▶ _Task to carry out_:
Beginning with the line that holds "Task: Open the Theme panel options menu", write out each line exactly as it stands until the end of the data, and include no pictures.

--- START ---

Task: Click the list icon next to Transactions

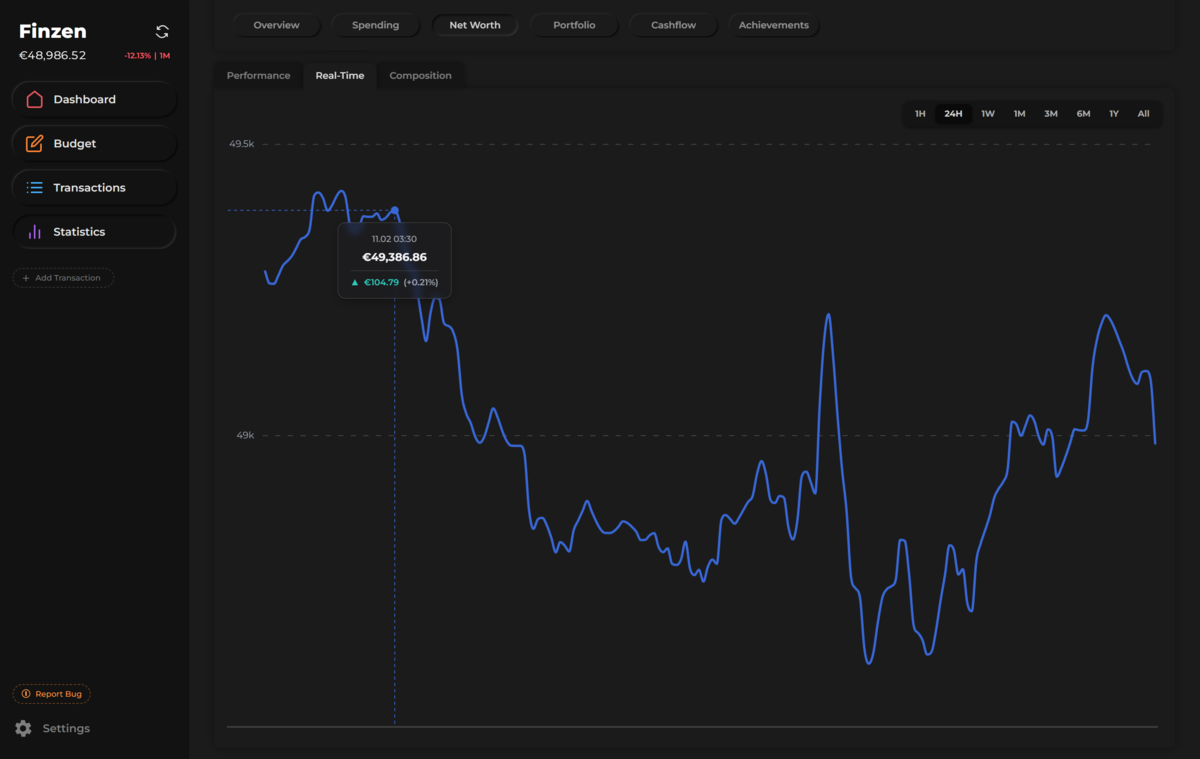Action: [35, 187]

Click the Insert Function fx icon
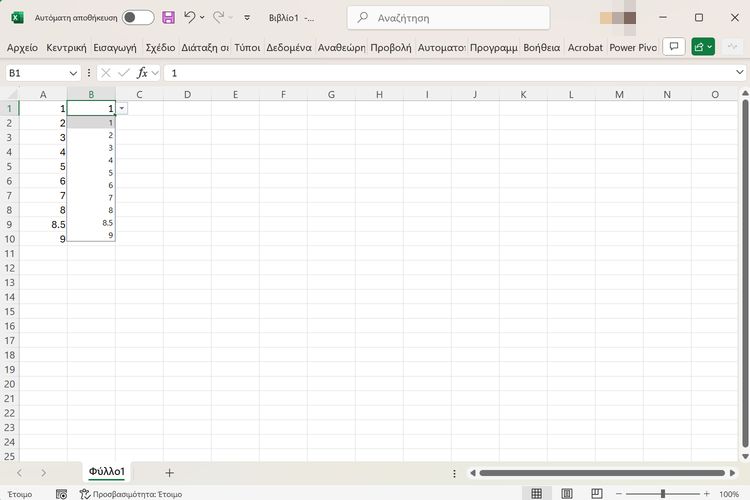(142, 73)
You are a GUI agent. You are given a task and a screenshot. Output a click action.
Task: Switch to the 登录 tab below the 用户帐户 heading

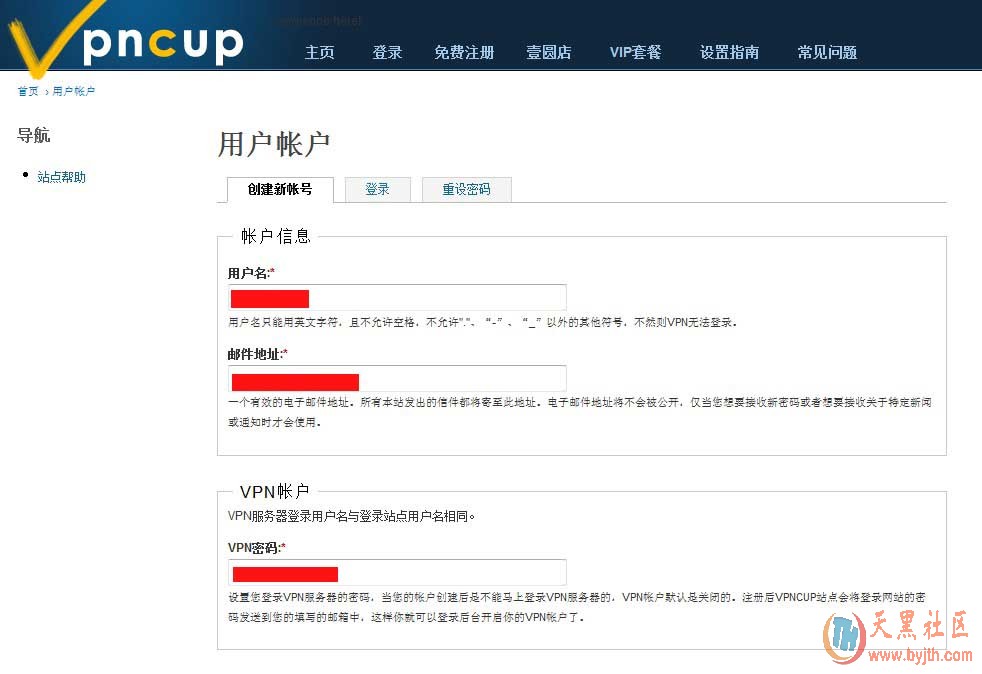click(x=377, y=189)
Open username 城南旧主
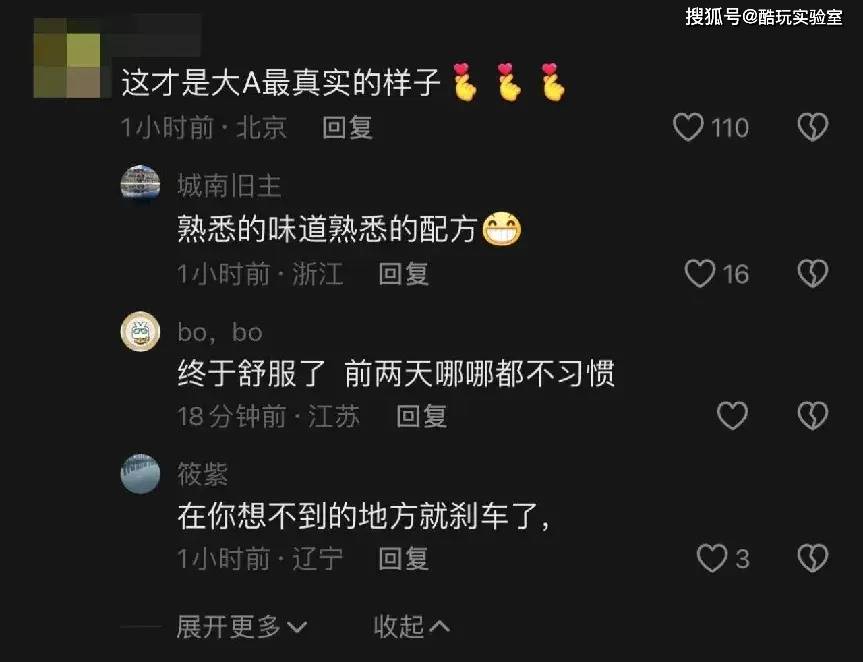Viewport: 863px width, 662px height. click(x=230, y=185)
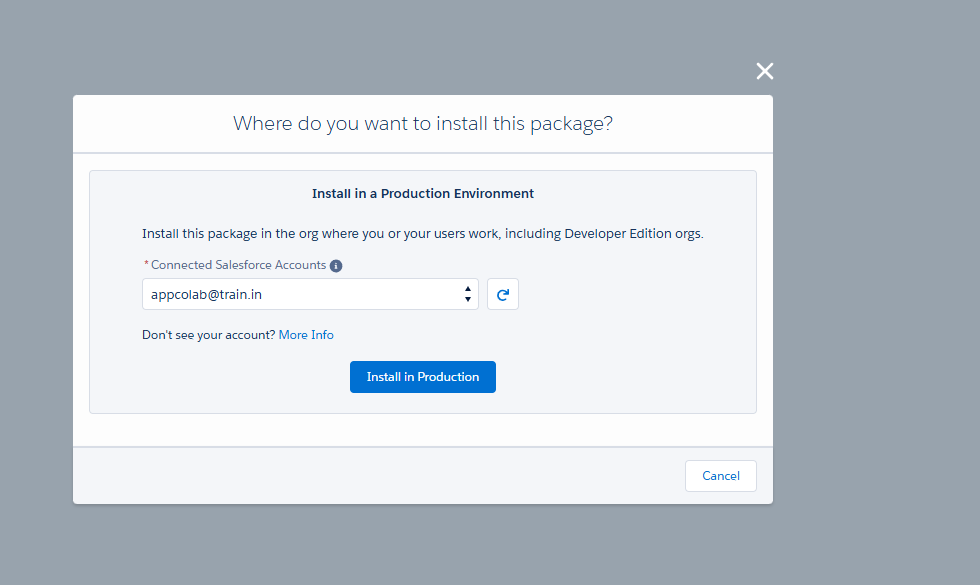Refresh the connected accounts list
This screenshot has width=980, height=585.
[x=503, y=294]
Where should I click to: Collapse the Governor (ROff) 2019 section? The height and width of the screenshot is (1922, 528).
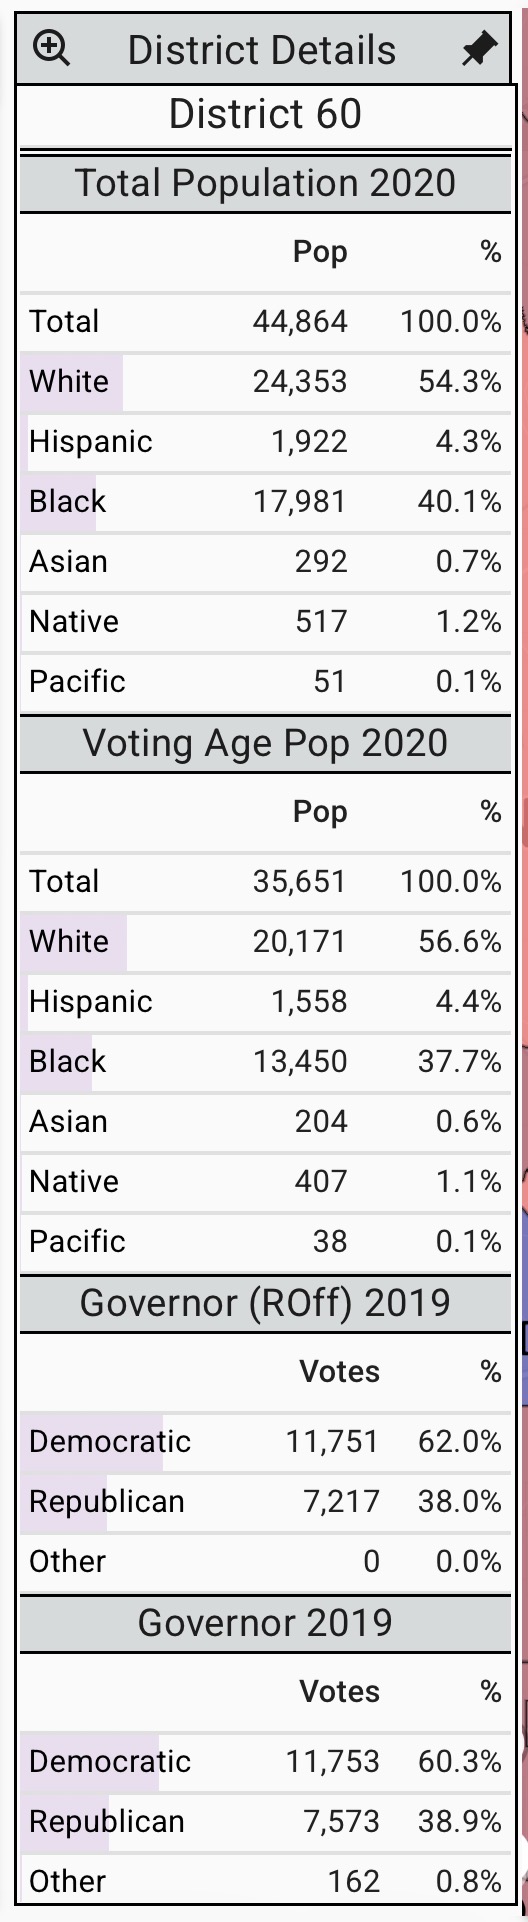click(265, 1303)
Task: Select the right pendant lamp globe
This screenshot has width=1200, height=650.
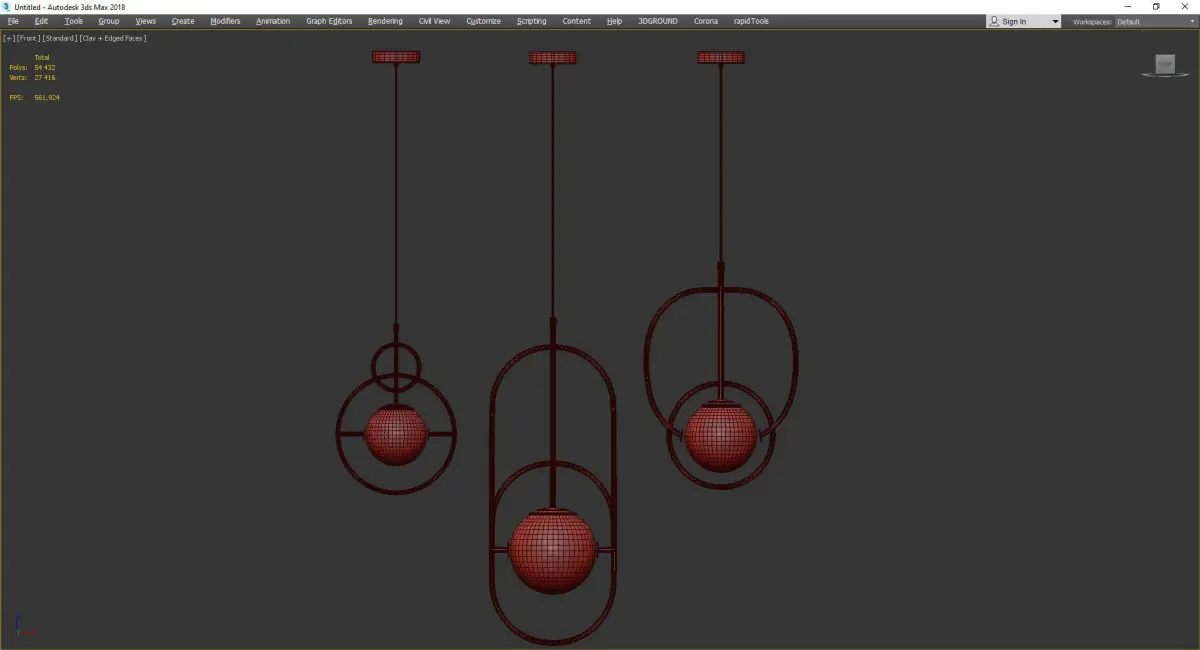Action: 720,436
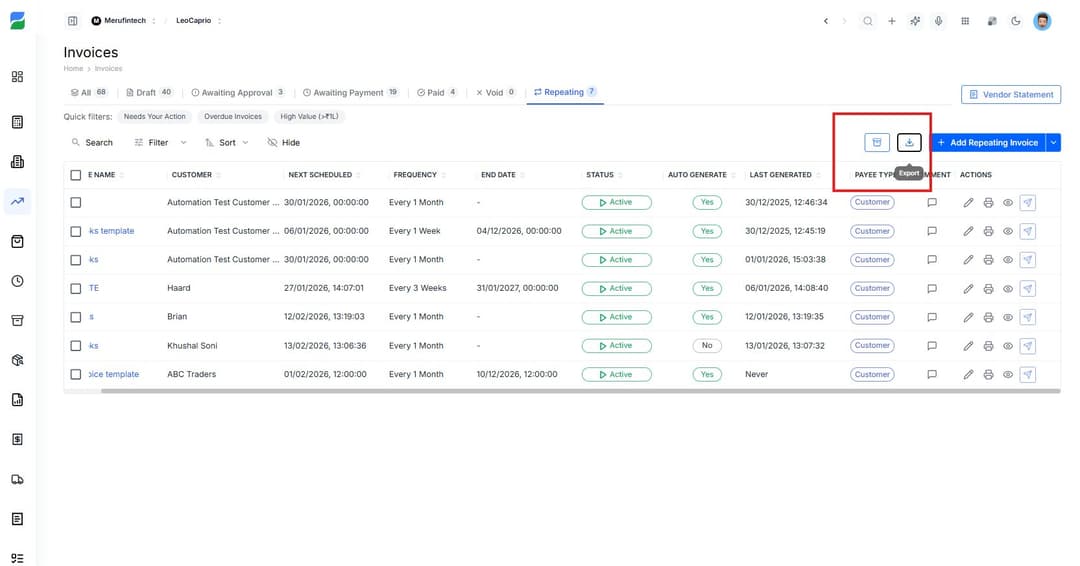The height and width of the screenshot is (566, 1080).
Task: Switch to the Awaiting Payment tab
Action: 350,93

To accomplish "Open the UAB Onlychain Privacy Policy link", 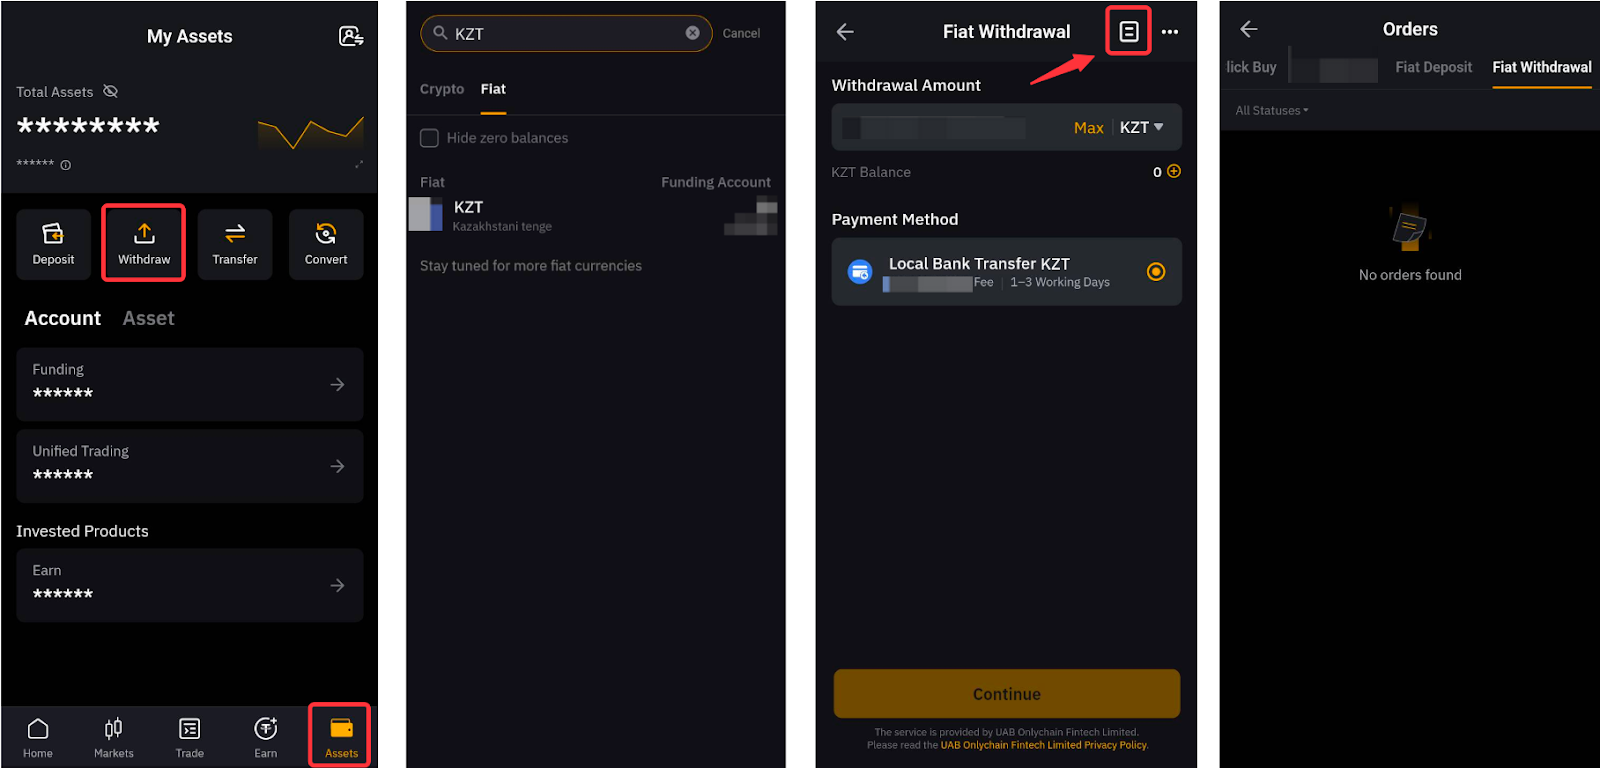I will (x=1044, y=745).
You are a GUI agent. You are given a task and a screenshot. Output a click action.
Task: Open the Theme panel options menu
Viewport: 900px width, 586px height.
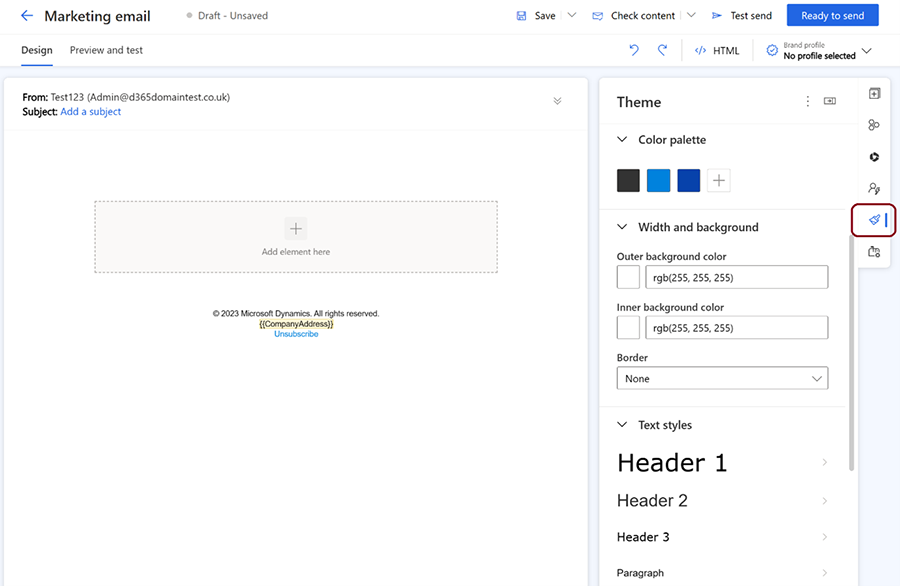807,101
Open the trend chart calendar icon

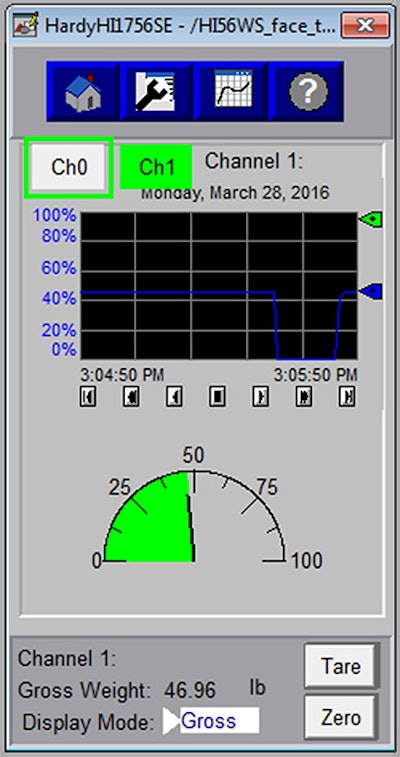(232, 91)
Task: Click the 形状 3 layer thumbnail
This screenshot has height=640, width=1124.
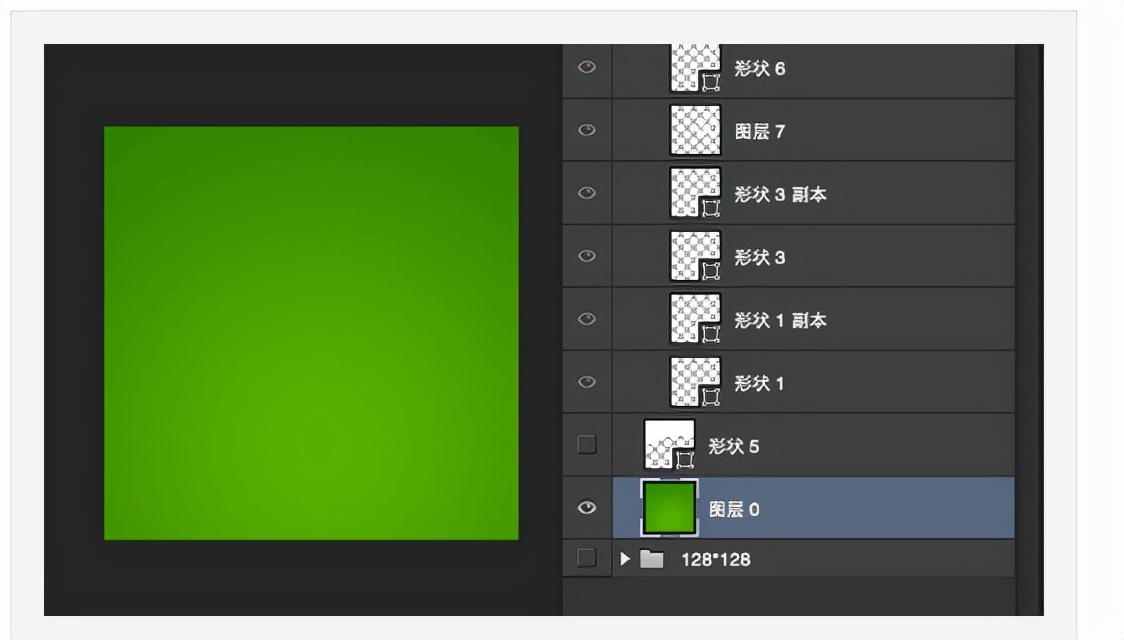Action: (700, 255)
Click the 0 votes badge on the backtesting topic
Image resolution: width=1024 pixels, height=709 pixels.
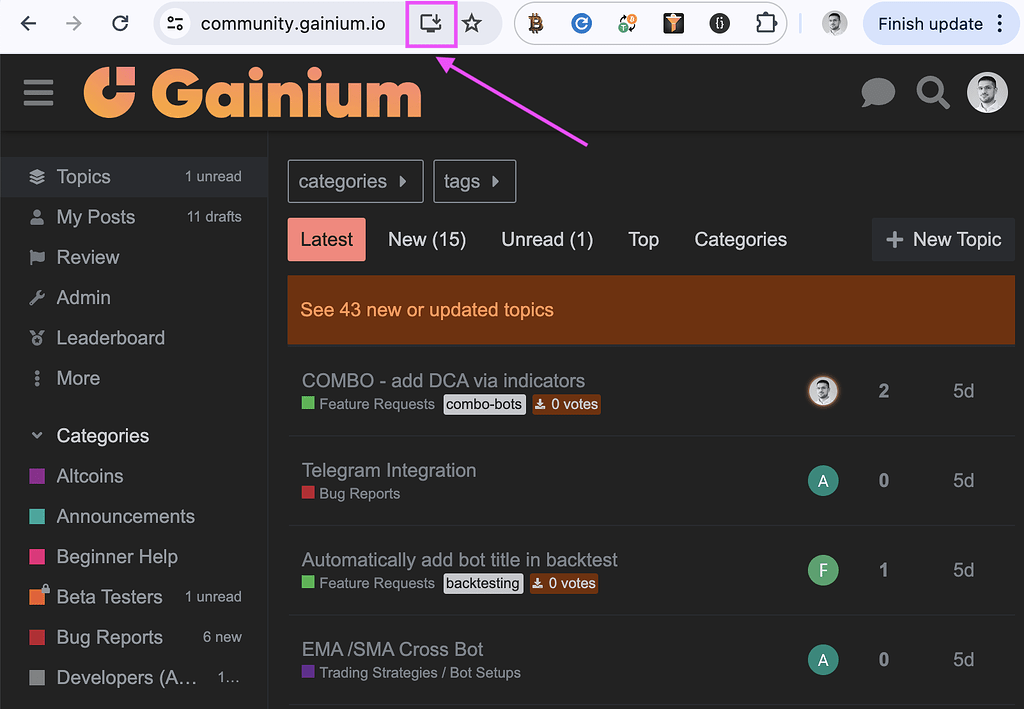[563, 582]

--- END ---

▶ _Completed task_:
Task: Open the Theme panel options menu
Viewport: 900px width, 586px height.
807,101
Open the trend chart calendar icon

(232, 91)
Task: Click the 形状 3 layer thumbnail
This screenshot has height=640, width=1124.
Action: (700, 255)
Click the 0 votes badge on the backtesting topic
Image resolution: width=1024 pixels, height=709 pixels.
[563, 582]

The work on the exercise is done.